In the 1930s and 40s, many Hollywood film scores were composed by refugees with a traditional European classical music education, among whom were familiar names like Max Steiner and Franz Waxman. Erich Wolfgang Korngold was another and was considered by many to be the most promising classical composer to work in the US film industry. Korngold - born in Brno in 1897 - had an influential Viennese music critic for a father and the young Erich Wolfgang was regarded as a phenomenally gifted child, impressing Gustav Mahler, Richard Strauss and Puccini with his skills in composition at an early age. He furthered his studies under Zemlinsky among others, and by the early 1930s was firmly established as a classical composer with a number of operas including Die Tote Stadt [The Dead City]) in the regular repertoire and he was also a professor at the Vienna State Academy of Music. However anti-Semitism was on the march across Europe at that time in the 1930s, so he jumped at the chance to move to Hollywood, initially to adapt Mendelssohn's A Midsummer Night's Dream for director Max Reinhardt. He followed this up by scoring some notable swashbucklers (often featuring Errol Flynn) like Captain Blood, The Adventures of Robin Hood, The Sea Hawk and The Private Lives of Elizabeth and Essex. He gained two Oscars for his music with The Adventures of Robin Hood and Anthony Adverse.

After WWII ended, Korngold went back to Vienna and incorporated some of his film music into new classical works, but never quite managed to repeat his earlier successes. Whether this was because his romantic style was by then out of fashion or because he was dismissed as a ‘film composer’ and could no longer be considered a respectable classical musician is not clear.

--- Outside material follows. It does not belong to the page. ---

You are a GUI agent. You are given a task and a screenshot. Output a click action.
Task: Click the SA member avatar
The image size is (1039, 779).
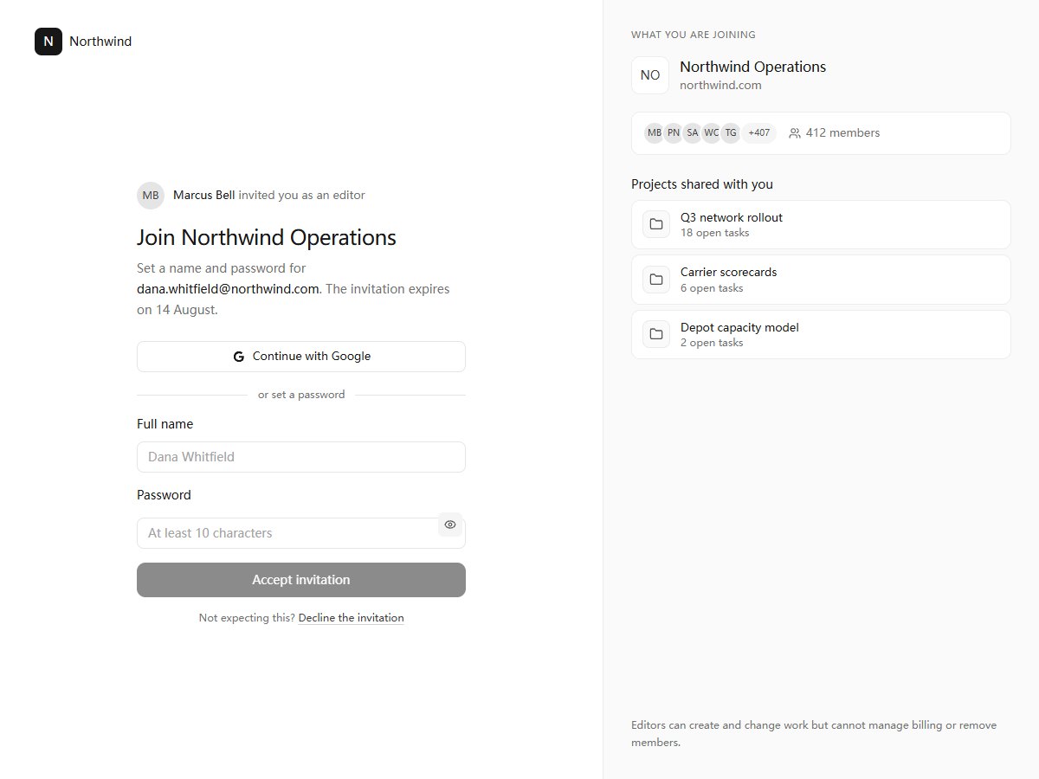click(692, 133)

Korngold chanced upon a drama called Die Heilige (The Saint) in 1923. It had been written by a little-known poet Hans Kaltneker (who soon after died from tuberculosis) apparently in the hope that the composer would set it to music. Although unaware of the author's aspiration, Korngold was attracted by the subject as was his librettist, Hans Müller:  together they adapted Die Heilige as the opera Das Wunder der Heliane. The work had significant biographical overtones for Korngold as we shall see later.

The plot, spread thinly around three hours or so of music, involves an unnamed tyrant,  the ‘Ruler’ who has imposed a ban on love in his kingdom, following his beautiful wife Heliane's refusal to love (or make love) with him. A messianic figure (the ‘Stranger’) is imprisoned for preaching against the ban and becomes attracted to Heliane, who as a last request before he is executed, obligingly takes off her clothes for him but goes no further. The tyrant discovers this and to protect Heliane, the stranger kills himself. Heliane's husband then puts her chasteness to the test by challenging her to raise the Stranger from the dead. She pleads her innocence but to the portents of a thunder clap and stars appearing in the sky the Stranger's body is resurrected. The Ruler immediately kills Heliane, but she too is brought back to life by a kiss from the Stranger and rises heavenwards, united with him ‘in the bliss of eternal love’. Light has won over darkness; love has triumphed over death: where have we had these ideas before?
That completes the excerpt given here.